El responsable de esta iniciativa, Manuel Modesto Esquivel, exdirector de Correos durante el régimen stronista, explicó en declaraciones que el dictador “merece descansar en Paraguay, como cualquier mortal al que se le entierra en su casa”.

Esquivel aseguró que cuenta con el respaldo de colorados “amigos que lo añoran” y con “el pedido de los correligionarios”, si bien precisó que dentro del propio partido “hay gente a la que no le gusta” la propuesta.
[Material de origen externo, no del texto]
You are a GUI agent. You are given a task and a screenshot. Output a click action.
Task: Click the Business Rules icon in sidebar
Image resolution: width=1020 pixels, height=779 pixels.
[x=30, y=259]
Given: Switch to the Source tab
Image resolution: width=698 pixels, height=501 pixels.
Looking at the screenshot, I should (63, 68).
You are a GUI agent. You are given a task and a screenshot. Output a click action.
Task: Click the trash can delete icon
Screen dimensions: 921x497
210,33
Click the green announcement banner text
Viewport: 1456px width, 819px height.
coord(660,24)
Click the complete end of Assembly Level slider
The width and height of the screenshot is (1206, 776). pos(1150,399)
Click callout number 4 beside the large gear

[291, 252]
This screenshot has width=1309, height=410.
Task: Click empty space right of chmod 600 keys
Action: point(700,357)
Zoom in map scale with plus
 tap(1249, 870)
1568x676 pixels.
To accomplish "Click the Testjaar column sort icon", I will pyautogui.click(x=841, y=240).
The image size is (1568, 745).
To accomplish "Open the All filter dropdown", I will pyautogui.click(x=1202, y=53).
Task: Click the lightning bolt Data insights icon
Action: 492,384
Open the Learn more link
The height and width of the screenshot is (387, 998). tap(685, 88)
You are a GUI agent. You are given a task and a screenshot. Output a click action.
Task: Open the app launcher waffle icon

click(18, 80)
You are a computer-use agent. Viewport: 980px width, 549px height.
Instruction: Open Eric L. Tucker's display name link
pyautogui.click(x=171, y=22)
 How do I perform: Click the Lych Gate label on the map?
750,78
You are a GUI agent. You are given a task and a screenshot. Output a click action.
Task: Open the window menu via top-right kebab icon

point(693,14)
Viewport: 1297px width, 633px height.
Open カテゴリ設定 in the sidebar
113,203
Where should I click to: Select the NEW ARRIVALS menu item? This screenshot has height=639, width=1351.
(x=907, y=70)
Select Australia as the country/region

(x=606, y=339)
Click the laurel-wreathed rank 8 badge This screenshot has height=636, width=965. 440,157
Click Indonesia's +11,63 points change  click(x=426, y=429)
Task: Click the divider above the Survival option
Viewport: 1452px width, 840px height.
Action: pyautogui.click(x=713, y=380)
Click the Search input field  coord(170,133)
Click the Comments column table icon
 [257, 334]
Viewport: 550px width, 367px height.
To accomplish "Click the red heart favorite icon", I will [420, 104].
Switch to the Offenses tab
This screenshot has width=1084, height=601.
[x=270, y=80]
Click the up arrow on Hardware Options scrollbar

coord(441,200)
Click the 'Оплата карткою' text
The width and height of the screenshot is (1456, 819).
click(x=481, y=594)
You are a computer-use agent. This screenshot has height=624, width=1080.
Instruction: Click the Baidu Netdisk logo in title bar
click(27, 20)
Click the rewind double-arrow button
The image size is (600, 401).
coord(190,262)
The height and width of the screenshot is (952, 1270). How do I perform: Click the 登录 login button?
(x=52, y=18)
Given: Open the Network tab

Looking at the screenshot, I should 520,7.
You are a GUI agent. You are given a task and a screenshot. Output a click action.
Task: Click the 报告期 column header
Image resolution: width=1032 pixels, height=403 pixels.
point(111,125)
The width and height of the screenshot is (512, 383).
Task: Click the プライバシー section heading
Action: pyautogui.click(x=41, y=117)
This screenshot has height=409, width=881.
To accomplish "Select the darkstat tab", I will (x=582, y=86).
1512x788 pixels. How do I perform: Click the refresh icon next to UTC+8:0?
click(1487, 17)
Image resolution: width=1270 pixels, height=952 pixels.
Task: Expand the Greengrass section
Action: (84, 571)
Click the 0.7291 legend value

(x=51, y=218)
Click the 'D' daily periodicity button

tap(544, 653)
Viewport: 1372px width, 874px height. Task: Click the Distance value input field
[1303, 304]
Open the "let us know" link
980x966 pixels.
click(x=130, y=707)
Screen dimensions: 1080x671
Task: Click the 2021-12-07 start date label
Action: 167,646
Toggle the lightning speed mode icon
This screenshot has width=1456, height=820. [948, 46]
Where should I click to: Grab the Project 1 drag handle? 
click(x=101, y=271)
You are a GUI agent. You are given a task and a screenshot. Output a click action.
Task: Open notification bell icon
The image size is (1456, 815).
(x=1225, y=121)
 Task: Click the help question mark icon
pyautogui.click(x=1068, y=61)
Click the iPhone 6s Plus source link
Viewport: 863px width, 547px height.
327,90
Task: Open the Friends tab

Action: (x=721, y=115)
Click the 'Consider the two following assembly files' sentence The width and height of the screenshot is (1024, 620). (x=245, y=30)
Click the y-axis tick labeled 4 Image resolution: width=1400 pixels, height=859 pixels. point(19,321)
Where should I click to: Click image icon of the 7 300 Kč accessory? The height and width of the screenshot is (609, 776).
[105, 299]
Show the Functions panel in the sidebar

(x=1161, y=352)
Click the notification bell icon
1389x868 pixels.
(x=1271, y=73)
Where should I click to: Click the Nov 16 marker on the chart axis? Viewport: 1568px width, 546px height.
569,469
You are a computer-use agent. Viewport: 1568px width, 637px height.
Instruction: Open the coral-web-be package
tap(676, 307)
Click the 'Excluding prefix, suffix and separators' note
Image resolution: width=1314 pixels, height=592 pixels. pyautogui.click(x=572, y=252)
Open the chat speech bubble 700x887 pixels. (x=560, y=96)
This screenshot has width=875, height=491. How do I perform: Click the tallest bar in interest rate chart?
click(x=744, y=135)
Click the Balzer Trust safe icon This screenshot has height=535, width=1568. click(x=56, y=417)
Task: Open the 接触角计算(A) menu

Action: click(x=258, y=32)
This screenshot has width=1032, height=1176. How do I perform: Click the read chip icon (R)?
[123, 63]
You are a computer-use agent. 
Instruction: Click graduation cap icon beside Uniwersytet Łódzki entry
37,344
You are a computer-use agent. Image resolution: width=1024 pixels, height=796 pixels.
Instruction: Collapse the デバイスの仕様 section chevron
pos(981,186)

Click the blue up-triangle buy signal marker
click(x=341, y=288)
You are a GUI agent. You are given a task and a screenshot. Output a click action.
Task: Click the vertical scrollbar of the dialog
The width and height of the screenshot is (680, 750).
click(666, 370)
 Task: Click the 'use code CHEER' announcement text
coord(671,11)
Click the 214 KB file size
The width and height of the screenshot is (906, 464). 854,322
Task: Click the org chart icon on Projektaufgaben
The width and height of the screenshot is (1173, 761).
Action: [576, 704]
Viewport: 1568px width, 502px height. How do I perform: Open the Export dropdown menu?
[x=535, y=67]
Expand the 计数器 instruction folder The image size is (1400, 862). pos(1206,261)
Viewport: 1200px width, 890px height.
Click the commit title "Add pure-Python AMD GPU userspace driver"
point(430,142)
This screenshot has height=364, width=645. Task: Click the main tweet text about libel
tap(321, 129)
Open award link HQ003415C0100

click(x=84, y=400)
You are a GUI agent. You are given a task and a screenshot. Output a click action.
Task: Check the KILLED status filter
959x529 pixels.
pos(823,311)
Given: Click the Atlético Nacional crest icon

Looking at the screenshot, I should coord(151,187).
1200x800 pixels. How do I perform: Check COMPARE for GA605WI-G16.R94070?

Su idea es introducir los restos de Stroessner por el Puente de la Amistad, “qué él mandó construir” y que se inauguró en 1965 para unir las localidades de Foz de Iguazú, en Brasil, y Ciudad del Este, en Paraguay, y llevarlos hasta Asunción por tierra para que lo reciban “con entusiasmo extraordinario” en todos los pueblos por los que pase.

No obstante, Esquivel aclaró que este es un proyecto que ha surgido entre un grupo de colorados y que todavía no cuenta con la autorización de la familia del dictador, aunque tienen previsto ponerse en contacto con su hija Graciela para que decida.

El costo de la repatriación del cuerpo del dictador no se presenta como un problema para este grupo de colorados que prevé cubrir con sus aportaciones el monto total, como apuntó Esquivel.

La noticia de una posible repatriación del cuerpo de Alfredo Stroessner ha puesto la mira sobre el Gobierno de Mario Abdo Benítez, hijo del secretario privado del dictador.

Esquivel aseguró que nunca habló con el presidente ni tiene pensado hablar con él, porque “(Abdo Benítez) está exento de todo esto”.

Sin embargo, algunos miembros del Ejecutivo sí se manifestaron al respecto, preguntados por los medios.

Así, el vicepresidente de Paraguay, Hugo Velázquez, manifestó que el cuerpo debe volver a Paraguay, porque “fue presidente de la República”, pero todavía “no es el momento” porque “la memoria de la gente aún está fresca”.

Por su parte, el ministro del Interior, Juan Ernesto Villamayor, se limitó a decir que “solo es el cadáver de una persona” y agregó que no está “de acuerdo con la dictadura”.

Desde la oposición, el senador Carlos Filizzola, del Frente Guasu, señaló que su repatriación sería “una afrenta a la memoria” de las víctimas de la dictadura y agregó que, en su opinión, la sociedad paraguaya rechazaría este acto.